**Что нужно сделать**
Допишите следующую часть обзора публикаций журнала «Новый мир», начав сразу после его последнего предложения.

Новый мир
Олег Чухонцев. По мосткам, по белым доскам. Стихи.
Как всегда у Чухонцева - сложно, виртуозно, звучно. "Инвалид на чем-то струнном тренькал-бренькал у реки, / все хотел попасть в мелодию, да, видно, не с руки, / потому что жизнь копейка, да и та коту под зад, / потому что с самолета пересел на самокат, / молодость ли виновата, мессершмит ли, медсанбат, / а березова кукушечка зимой не куковат..."
Анатолий Азольский. Глаша. Повесть.
Мурманск, Военно-морской флот, Брежнев, дипломаты, шпионы. Немного любви, немного бытовухи плюс международные скандалы, шпионский триллер.
Лариса Миллер. На тонкой леске. Стихи.
"Все как с гуся вода, все как с гуся вода, / И года - не года, и беда - не беда, / И беда - не беда, и труды - не труды, / Ничего, кроме чистой небесной воды. / И не вздох в тишине, и не плач за стеной, / И не груз на спине, а крыло за спиной".
Дмитрий Новиков. Куйпога. Рассказ.
Простая лирическая история. О том, что после каждой куйпоги (отлив по-нашему) вода всегда возвращается. А значит, снова, как Афродита из пены морской, будет выходить на берег женщина - "вся покрытая сверкающими каплями воды и кристаллами соли". У каждого своя куйпога, своя женщина и своя вода, которая обязательно вернется. Вот и вся философия.
Алексей Алехин. Поверх старого текста. Стихи.
Короткие, сильные тексты. Печально-философская злоба дня: "все так обыденно: / остановившиеся часы / показывают обеденное время" ("Бедствия войны").

**Исходные данные**
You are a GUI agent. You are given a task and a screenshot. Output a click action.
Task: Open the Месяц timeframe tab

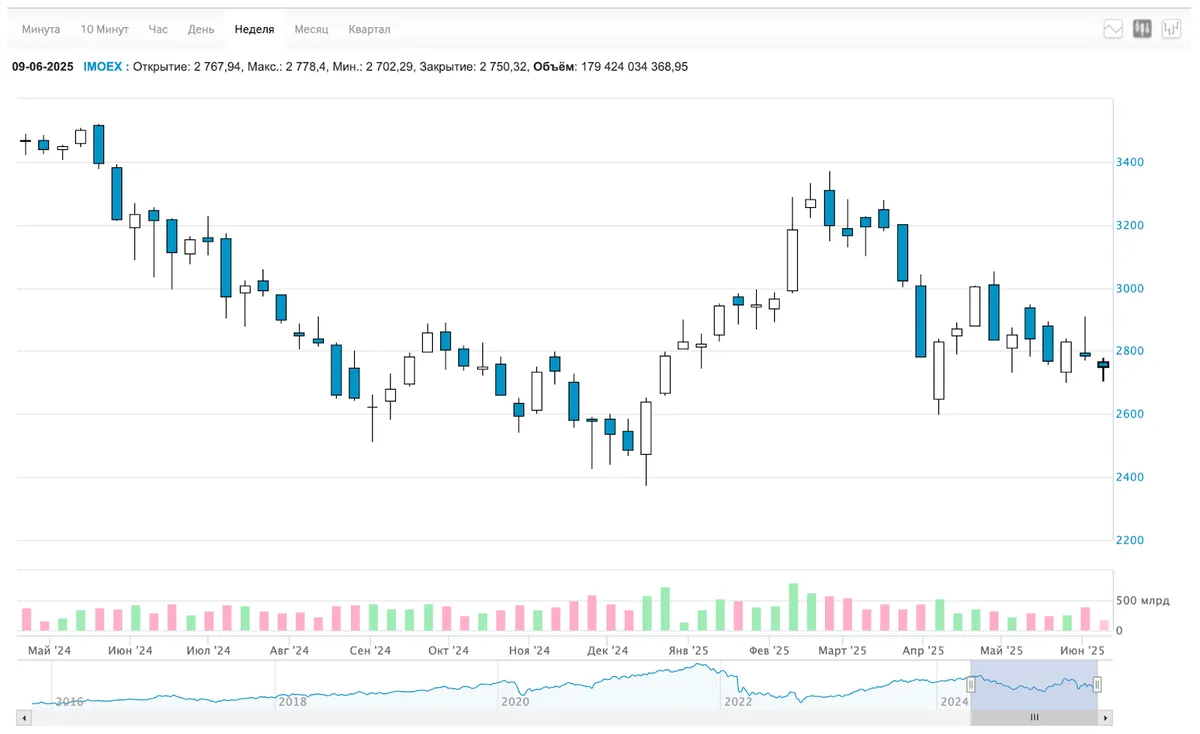311,29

**Решённое задание**
Все к лучшему. Рассказы современных словенских писателей.
Четыре автора. Эвальд Флисар, Милан Клеч, Яни Вирк, Руди Шелиго. Год рождения от 1935 до 1962-го. Небольшое вступление Михаила Бутова. Заглавный рассказ - "Все к лучшему" Руди Шелиго. Наверное, потому что самый большой по объему, ибо ослепительнее всех - "Полной грудью" Милана Клеча. "Старуха принимала выражения соболезнования, будучи совершенно голой. Моя компания тоже дождалась своей очереди, каждый склонил перед матерью моего приятеля голову и пожал ей руку. Их лица ни на секунду не дрогнули. Не то что у меня. Когда подошла моя очередь, мне пришлось буквально заставить себя проглотить слюну, иначе не думаю, что я вообще сумел бы проделать всю эту процедуру. А что началось бы, если б я не смог! Представляю, что мне пришлось бы выслушать... Надо признаться, скорбные чувства во мне от всего этого так и не пробудились, но вот обуревавшая меня до этого радость мгновенно улетучилась". Этакая "Старуха" Хармса, написанная Юрием Олешей. Абсурд, веселые похороны плюс удивительная лирика в конце.
Игорь Дедков. Уже открыт новый счет┘ Из дневниковых записей 1987-1994 годов.
Последние записи замечательного критика и публициста. "Солнце, то ли снежок, то ли иней, нулевая температура, хорошо, хоть люди не замерзнут - те, кто пойдет сегодня на митинги и демонстрации. И мне бы пойти, да грехи не пускают. Праздник полуотмененный-полупридушенный. Это французы отмечают день взятия Бастилии как национальный праздник, наши же "демократы" по сей день захлестнуты ненавистью.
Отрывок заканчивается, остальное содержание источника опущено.